Notices below reflect recent changes in conditions and recreation infrastructure work completed by DEC and its partners.

  • High Peaks Wilderness:
    • Due to the significant amount of recent fresh snow, avalanche conditions may exist on slides and other exposed slopes in the High Peaks and surrounding mountains. Backcountry skiers and those planning on traveling off trails should take basic safety precautions:
      • Alert friends or relatives of your travel plans and activities, and never travel alone;
      • Be aware of the terrain you are traversing, and also the degree of slope and snow depth;
      • Recognize that snow on the leeward side of mountains and ridges can be deeper and more unstable;
      • Check the recent, current and forecasted weather conditions;
      • Know what constitutes a "safe" route and avoid potentially dangerous slopes;
      • Carry essential equipment including an avalanche transceiver (or beacon), a shovel, and a collapsible or ski-pole probe;
      • Learn basic avalanche rescue techniques;
      • Sign in at all trail registration boxes; and
      • Use common sense during outdoor recreational activities
      • Be Prepared for Avalanches in the Adirondacks.
    • Lake Colden Caretaker reports 37 inches (95 cm) of snow at the stake on the shores of Lake Colden (Elevation 2,750 ft./838 m) with up to 5 to 6 feet snow (120 to 180 cm) in the higher elevations.
      • Snowshoes or skis are required wherever snow depths exceed 8 inches, essentially all trails.
      • There is good snow coverage on all trails.
      • Lake Colden and Avalanche Lake are crossable but ice around the inlets and outlets of both lakes should be avoided
    • The Cascade Lakes Day Use area, located off State Route 73 between Lower and Upper Cascade Lakes, is closed until further notice due to the icy condition of the unmaintained entry road.

HIGHLIGHTED TRAIL- Snowshoe/XC to Whiteface Landing- Wilmington, NY

Whiteface Landing is located at the northeast end of Lake Placid lake. With only 200 feet of elevation gain to the lake, this 7.2 mile out-and-back trip is suitable for all levels of skiers and snowshoers.

Trailhead Location: From the intersection of SkiingRoute 86 and Route 73 in Lake Placid, follow Route 86 toward Wilmington. Continue for 3.1 miles to the winter parking area for Connery Pond and Whiteface Mountain on the left. This is just prior to Riverside Drive which comes in on the right. 

The Trip: From the parking lot, go back 50 yards to a small sign marking a short connector trail that brings you to Connery Pond Road. Once on Connery Pond Road, take a right and ski this wide, easy road to the summer trailhead.

At the summer trailhead near Connery Pond, the route now goes left and up to avoid the private camps on the shore of the pond.
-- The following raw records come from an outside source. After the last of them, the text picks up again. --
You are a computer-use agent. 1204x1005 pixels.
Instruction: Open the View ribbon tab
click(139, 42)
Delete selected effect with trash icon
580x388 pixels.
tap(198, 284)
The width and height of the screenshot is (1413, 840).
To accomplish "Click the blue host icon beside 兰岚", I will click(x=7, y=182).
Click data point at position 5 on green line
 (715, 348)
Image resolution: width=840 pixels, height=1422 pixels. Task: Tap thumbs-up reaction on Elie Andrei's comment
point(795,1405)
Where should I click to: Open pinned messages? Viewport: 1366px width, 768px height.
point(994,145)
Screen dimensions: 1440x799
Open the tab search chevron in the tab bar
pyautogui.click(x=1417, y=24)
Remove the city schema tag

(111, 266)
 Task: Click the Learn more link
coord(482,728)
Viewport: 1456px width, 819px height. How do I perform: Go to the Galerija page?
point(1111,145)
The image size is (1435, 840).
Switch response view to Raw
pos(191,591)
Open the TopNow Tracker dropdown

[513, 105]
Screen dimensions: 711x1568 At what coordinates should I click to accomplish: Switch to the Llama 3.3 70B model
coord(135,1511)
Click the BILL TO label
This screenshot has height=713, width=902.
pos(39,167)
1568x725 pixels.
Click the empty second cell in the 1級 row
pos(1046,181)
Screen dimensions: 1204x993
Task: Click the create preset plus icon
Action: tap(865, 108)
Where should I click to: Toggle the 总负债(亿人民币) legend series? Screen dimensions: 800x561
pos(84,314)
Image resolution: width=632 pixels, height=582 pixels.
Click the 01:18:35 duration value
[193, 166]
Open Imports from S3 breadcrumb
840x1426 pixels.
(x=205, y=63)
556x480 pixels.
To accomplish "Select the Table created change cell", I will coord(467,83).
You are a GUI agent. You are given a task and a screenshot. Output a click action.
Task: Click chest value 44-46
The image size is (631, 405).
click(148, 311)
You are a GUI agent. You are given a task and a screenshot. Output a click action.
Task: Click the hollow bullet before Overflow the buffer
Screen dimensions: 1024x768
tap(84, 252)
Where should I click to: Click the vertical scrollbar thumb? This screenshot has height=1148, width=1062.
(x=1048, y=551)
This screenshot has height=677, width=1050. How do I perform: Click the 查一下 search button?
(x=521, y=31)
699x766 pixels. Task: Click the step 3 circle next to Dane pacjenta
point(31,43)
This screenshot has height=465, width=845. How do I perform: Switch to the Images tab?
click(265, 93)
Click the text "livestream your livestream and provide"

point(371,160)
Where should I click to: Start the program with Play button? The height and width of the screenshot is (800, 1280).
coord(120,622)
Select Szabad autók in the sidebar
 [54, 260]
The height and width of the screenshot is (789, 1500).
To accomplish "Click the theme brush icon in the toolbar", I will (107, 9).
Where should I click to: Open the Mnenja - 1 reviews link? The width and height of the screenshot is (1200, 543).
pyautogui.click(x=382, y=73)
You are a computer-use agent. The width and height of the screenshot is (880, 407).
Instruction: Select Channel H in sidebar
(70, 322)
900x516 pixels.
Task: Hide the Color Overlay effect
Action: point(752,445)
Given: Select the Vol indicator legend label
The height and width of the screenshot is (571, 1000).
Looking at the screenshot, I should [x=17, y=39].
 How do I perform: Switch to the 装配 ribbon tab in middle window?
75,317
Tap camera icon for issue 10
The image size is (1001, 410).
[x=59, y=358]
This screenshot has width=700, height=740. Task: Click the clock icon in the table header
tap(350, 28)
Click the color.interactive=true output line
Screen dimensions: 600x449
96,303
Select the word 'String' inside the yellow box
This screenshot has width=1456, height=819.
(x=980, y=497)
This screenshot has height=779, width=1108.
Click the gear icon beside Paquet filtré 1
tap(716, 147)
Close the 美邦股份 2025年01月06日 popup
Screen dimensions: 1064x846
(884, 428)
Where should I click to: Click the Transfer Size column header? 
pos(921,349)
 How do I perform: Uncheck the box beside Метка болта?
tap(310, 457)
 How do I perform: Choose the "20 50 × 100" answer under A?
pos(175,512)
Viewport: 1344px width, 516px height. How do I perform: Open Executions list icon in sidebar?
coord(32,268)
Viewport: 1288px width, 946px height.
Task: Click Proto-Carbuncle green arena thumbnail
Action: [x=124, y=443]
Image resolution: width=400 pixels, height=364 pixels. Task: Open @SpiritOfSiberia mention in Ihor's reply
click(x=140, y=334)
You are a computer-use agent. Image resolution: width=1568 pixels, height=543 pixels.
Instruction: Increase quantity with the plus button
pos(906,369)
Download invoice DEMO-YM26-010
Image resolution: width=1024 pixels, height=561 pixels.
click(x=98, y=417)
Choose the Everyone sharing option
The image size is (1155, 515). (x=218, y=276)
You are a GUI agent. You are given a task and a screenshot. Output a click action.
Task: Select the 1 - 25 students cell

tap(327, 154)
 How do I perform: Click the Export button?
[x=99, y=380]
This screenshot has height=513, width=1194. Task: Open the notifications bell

The descent back to the pond is a bit more challenging than any other section of this ski, but it's still doable by even low- to intermediate-level skiers. 

At 0.4 miles from the summer trailhead you will be back to the level of the pond. The route is now flat near the north shore of the pond before swinging left to the gate that marks the entrance onto state land. You will then climb in gradual stages to the high point at 2 miles from the highway. After some flat skiing the trail descends gently to a four-way intersection near the landing, where you will have to take a left and continue 0.1 mile to the lake. A dock is located at this point making for an excellent resting area. The ride out is much nicer and a couple of steeper and longer hills make for a fast trip back out to the trailhead

Note: If snowshoeing, avoid hiking on ski tracks whenever possible.